I didn't think it was tonally all over the place as I've seen a few of the reactions, as it is all of a piece as we are seeing things from this young woman's jaundiced and outsider-y perspective. On that level, for as unpleasant as things get for Eileen (and as unpleasant as she makes things eventually), it is all about a woman - a human being, but especially as a woman - who has so little prospects or hope for much in the way of change for herself, and the one new beacon of light is quite up front about what she gets out of people (and that is... pretty one sided!)

And if you need a connecting thread, going back to this as a Feminist story (or an anti-Feminist one if that is your reading), one could say Eileen is about a woman realizing who she is, what is her agency (and the full dearth of it), why she needs to break free, and this despite everything in her life being crap. As is the case with countless Film Noirs and Femme Fatales, sometimes it takes that one New Wild Card Connection (ie Stanwyck in Double Indemnity) to shake things up and change things; Rebecca hearkens back to so many of the cunning and sultry blond women of yore, only this time the "Average Joe" archetype is a mousy young lady who is at a muddy crossroads with a Very Bad Dad (though he's not the only one, as it turns out eventually.... mild spoiler).

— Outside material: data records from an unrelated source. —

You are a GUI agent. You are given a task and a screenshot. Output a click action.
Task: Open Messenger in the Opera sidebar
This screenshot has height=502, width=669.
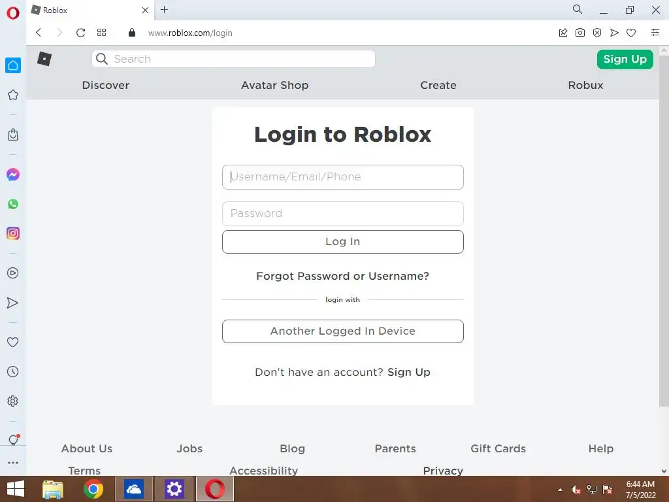pos(13,175)
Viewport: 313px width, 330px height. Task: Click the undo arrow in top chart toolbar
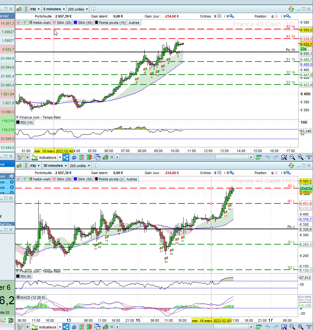[268, 157]
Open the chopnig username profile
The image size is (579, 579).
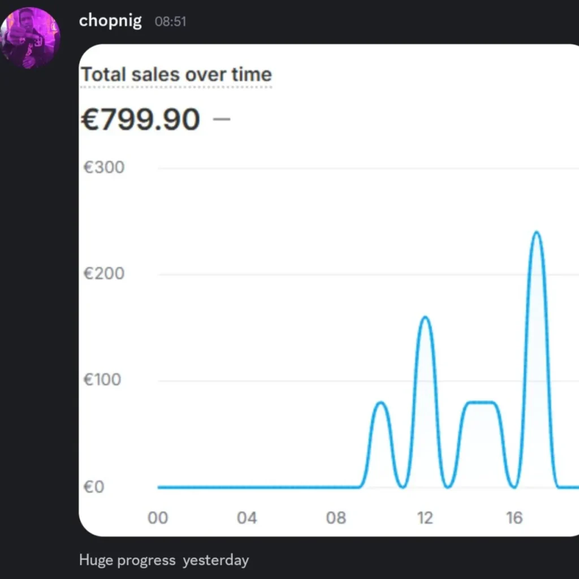pos(110,21)
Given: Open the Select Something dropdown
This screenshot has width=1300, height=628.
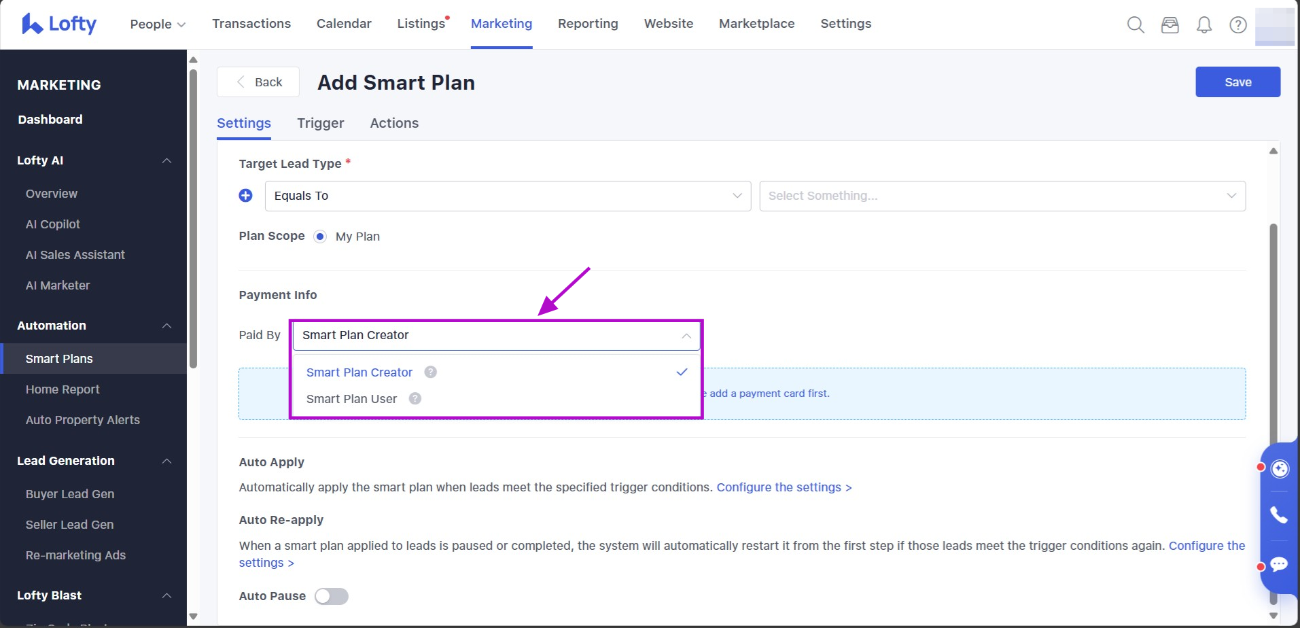Looking at the screenshot, I should [1002, 196].
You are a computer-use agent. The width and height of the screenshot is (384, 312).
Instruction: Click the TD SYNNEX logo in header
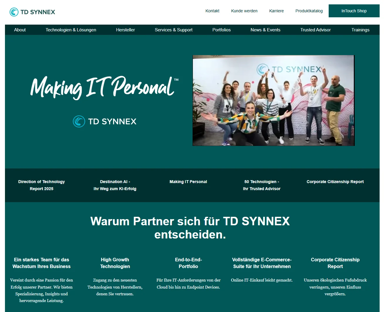point(32,12)
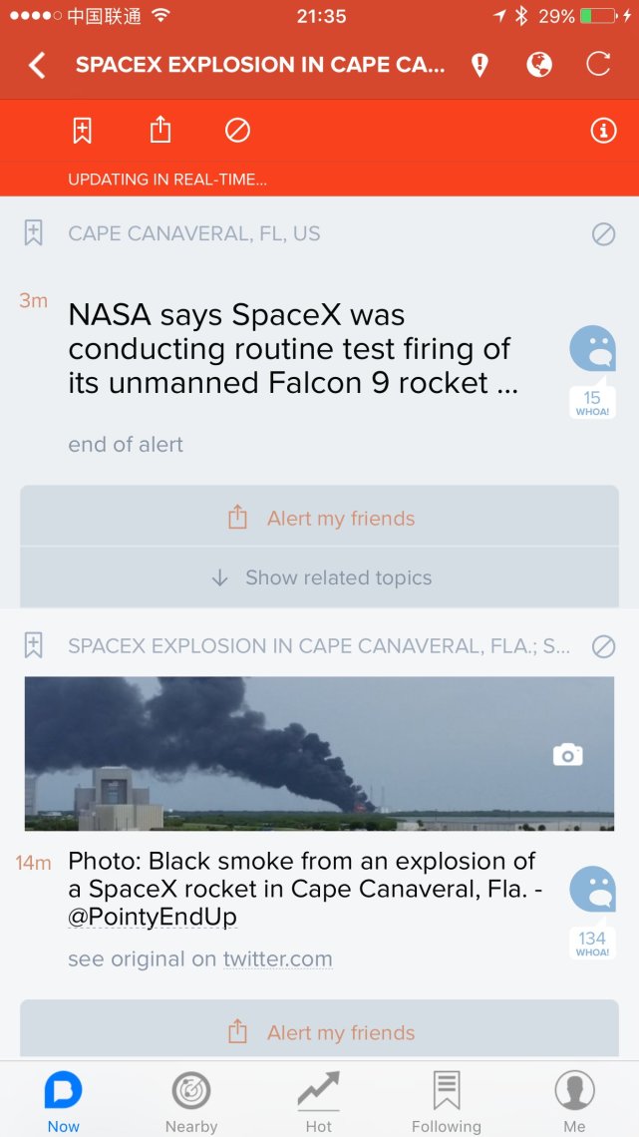Tap the back arrow in header
Screen dimensions: 639x1137
click(37, 66)

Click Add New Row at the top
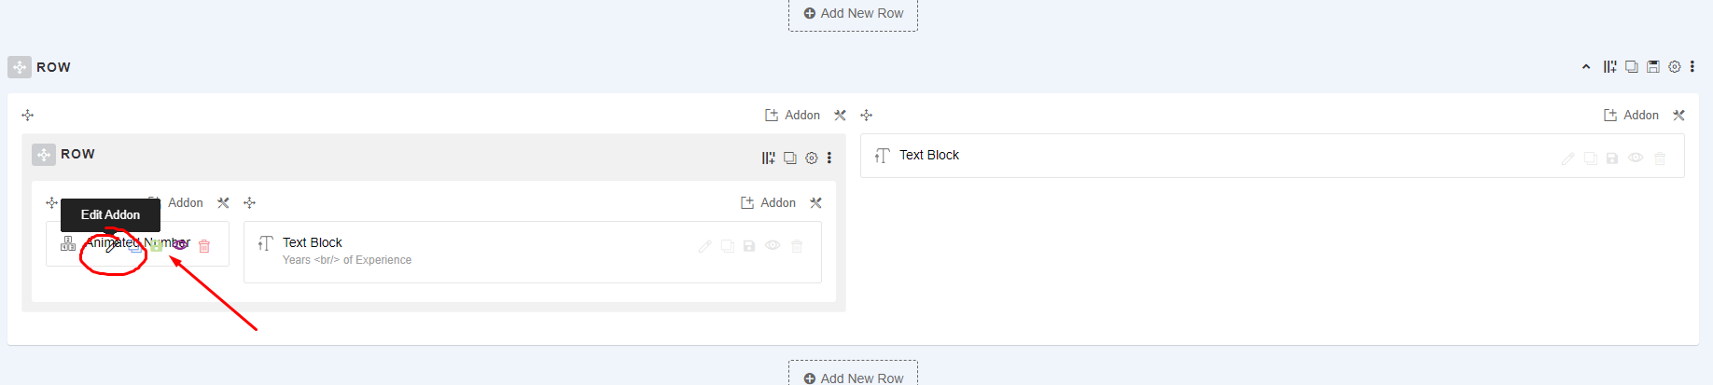853,14
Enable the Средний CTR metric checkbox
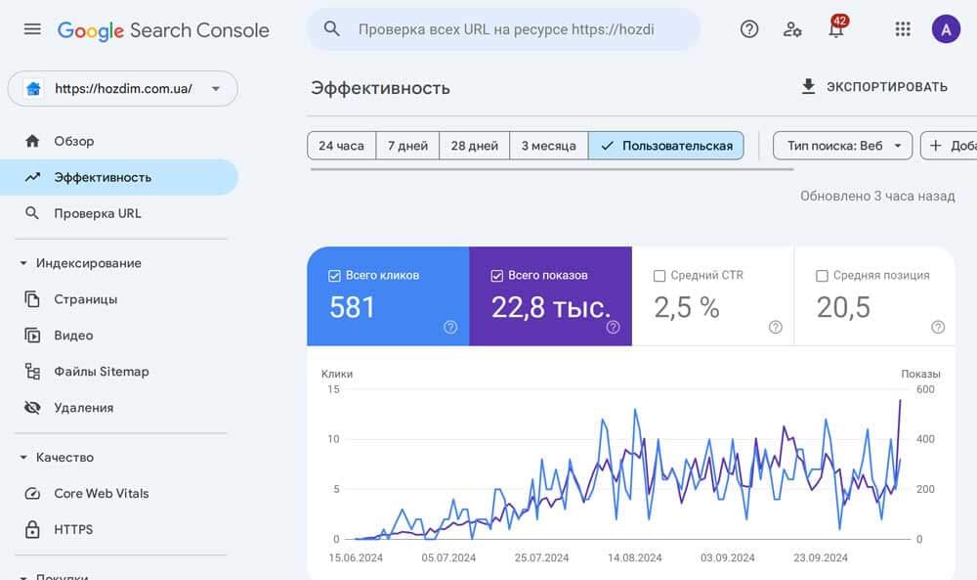Screen dimensions: 977x580 (x=658, y=275)
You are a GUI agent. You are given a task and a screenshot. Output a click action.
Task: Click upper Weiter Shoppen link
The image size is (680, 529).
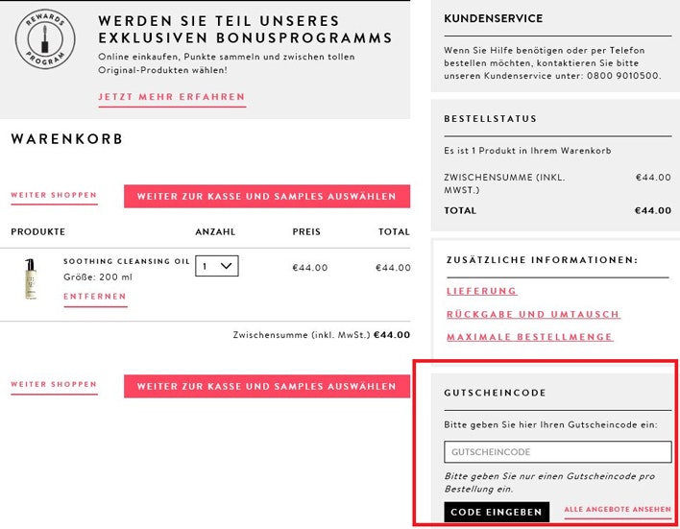pyautogui.click(x=54, y=195)
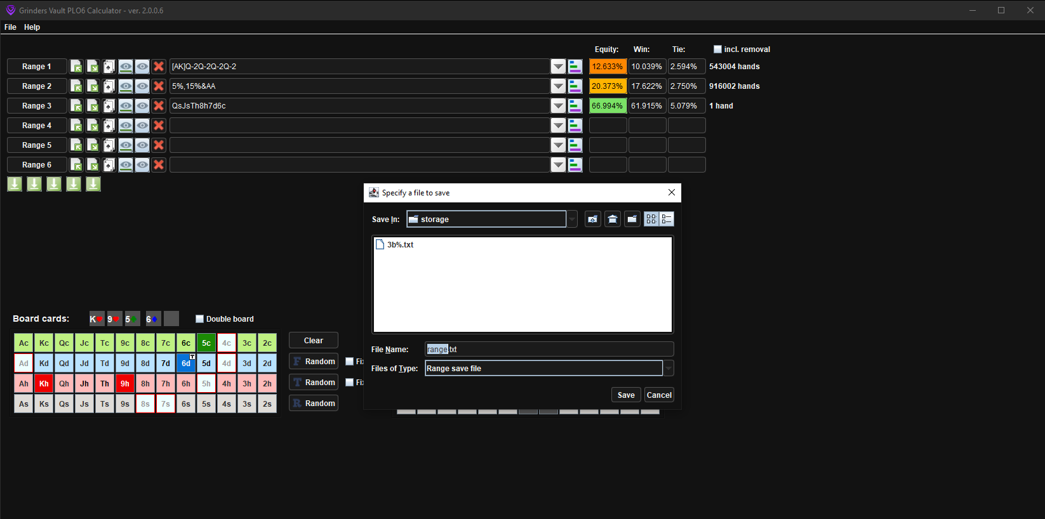Expand the Range 2 history dropdown arrow
The height and width of the screenshot is (519, 1045).
[x=558, y=86]
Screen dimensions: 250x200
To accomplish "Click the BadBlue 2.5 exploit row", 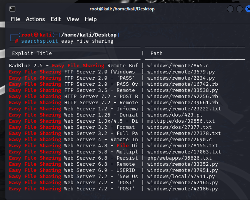I will [73, 66].
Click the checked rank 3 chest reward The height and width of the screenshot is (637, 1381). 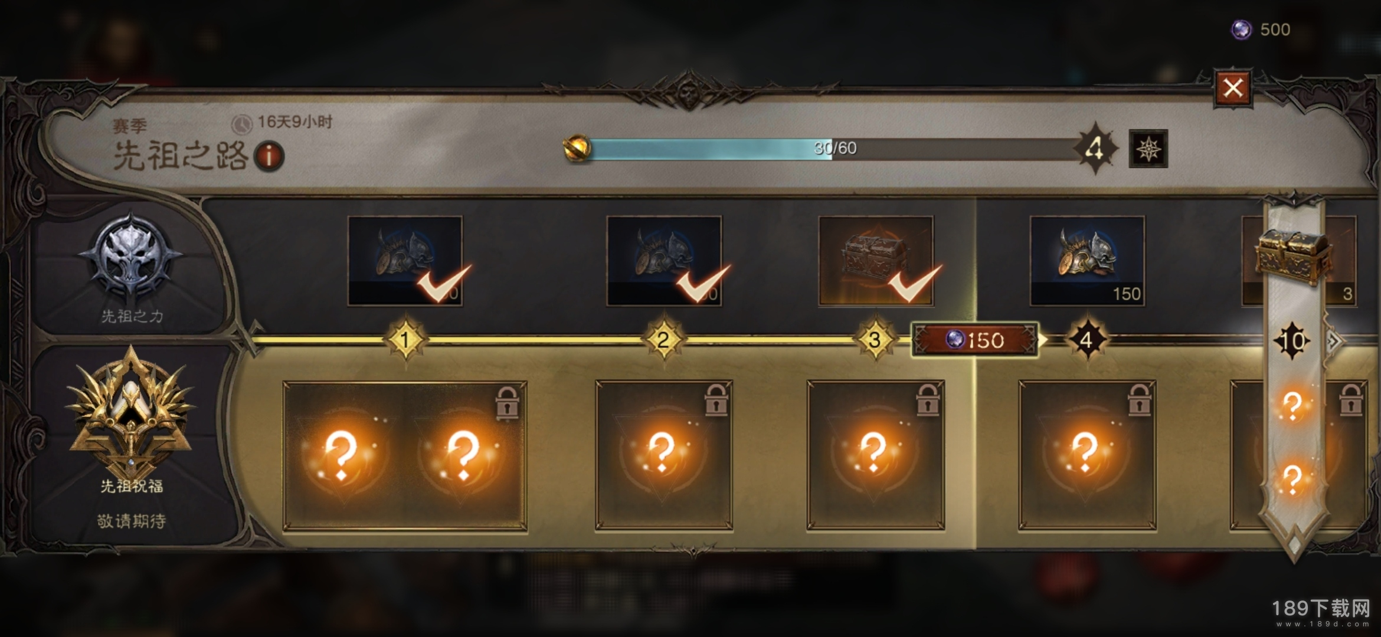tap(876, 261)
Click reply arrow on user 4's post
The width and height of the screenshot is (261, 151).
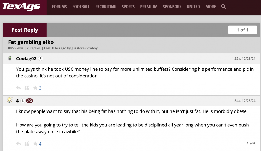coord(19,143)
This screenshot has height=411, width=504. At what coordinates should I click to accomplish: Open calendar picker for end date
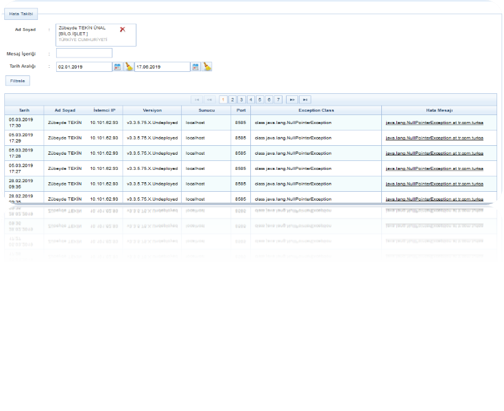click(x=195, y=66)
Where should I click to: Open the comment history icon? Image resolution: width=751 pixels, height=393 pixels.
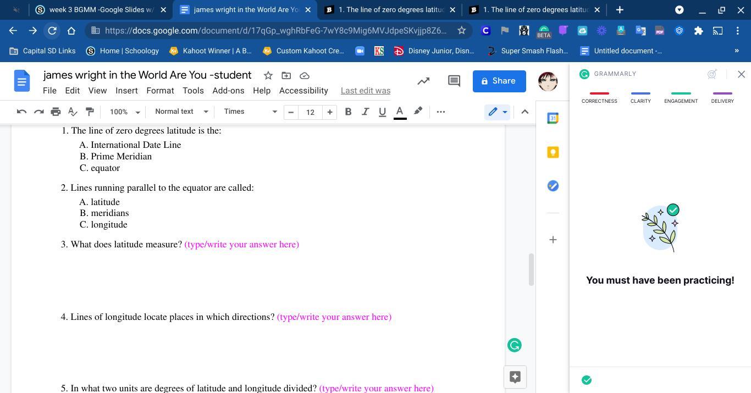coord(454,81)
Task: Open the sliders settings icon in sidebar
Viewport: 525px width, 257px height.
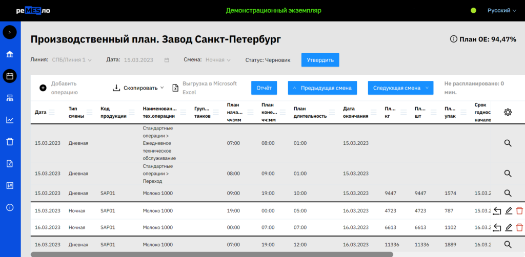Action: point(10,185)
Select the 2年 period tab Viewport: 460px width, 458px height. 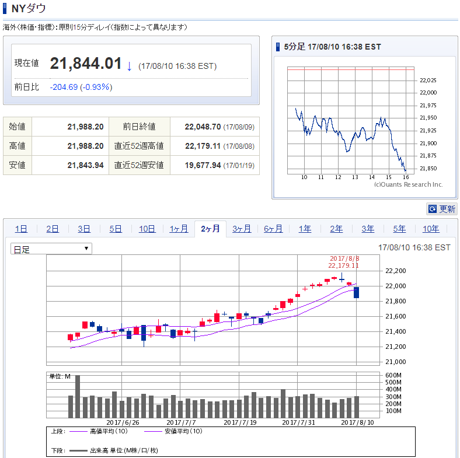coord(336,229)
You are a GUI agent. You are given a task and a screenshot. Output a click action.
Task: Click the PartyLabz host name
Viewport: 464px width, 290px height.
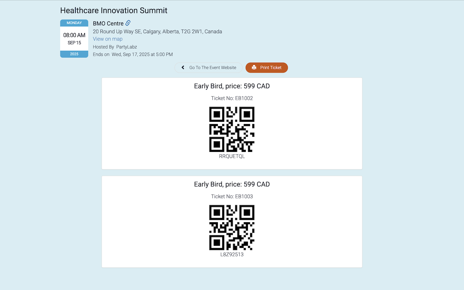click(127, 47)
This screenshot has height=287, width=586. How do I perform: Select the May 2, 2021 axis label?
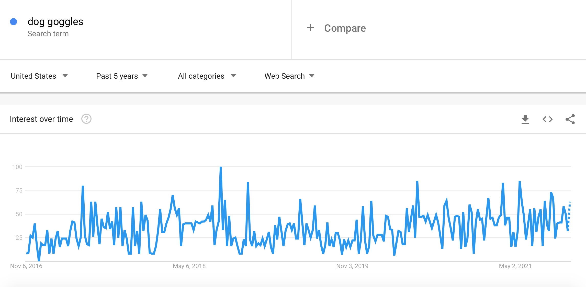point(515,266)
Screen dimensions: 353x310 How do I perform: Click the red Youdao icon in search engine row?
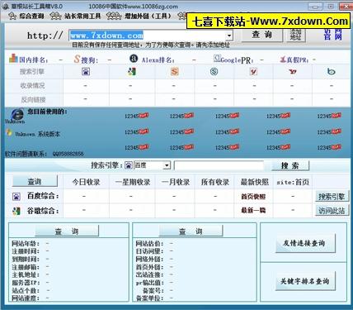click(x=253, y=72)

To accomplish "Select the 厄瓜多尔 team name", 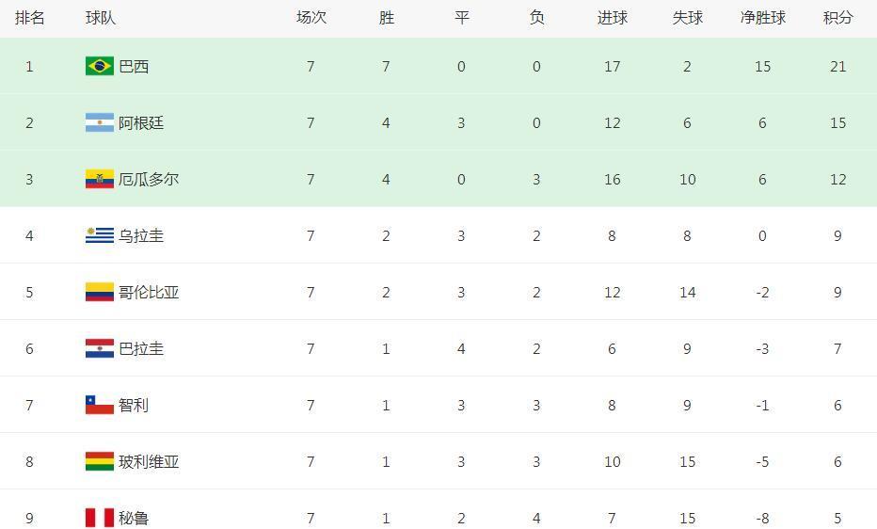I will tap(149, 179).
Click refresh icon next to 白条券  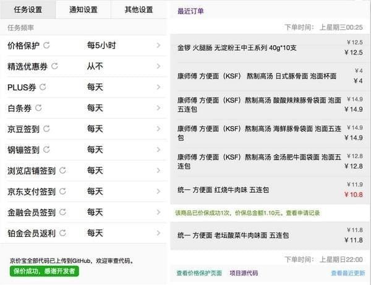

The film is brown and gray and smokey-looking, locations highlighting snow snd Christmas time can still look decrepid, but you dont feel totally despairing watching even as Eileen the character may be at points (that shot of her in the bathtub, my goodness). Eileen the film is, like Carol, beautifully shot despite/because it has such a moribund and brooding color palette and vibe. And McKenzie and a career-best Hathaway have electric chemistry (which, as it turns out, is all part of the Hathaway-Rebecca character's entire persona to act like she has this chemistry with anyone as a perpetual user), while Shea Wigham and Marin Ireland appear in bursts in this like these little tornados that pick you up and thrash you around with what they unleash on the audience.

The ending is... hmm. Gotta sleep a little more of that one. Or... maybe not. Maybe that does make sense on a story level, and I wanted one more McKenzie and Hathaway scene (McKenzie by the way gets a much more unnerving and difficult person to portray, totally f-ed up and horny and confused and full of potential for violence, and it's nice to see her with someone meaty after Last Night in Soho didn't give her as much). But Eileen hits the spot if you're hankering for an (eventually) suspenseful story of moral decay and the things that make life worth living - like watching the partner you have a crush on punching a man for coming on so strong and then going back to dance without a care in the world.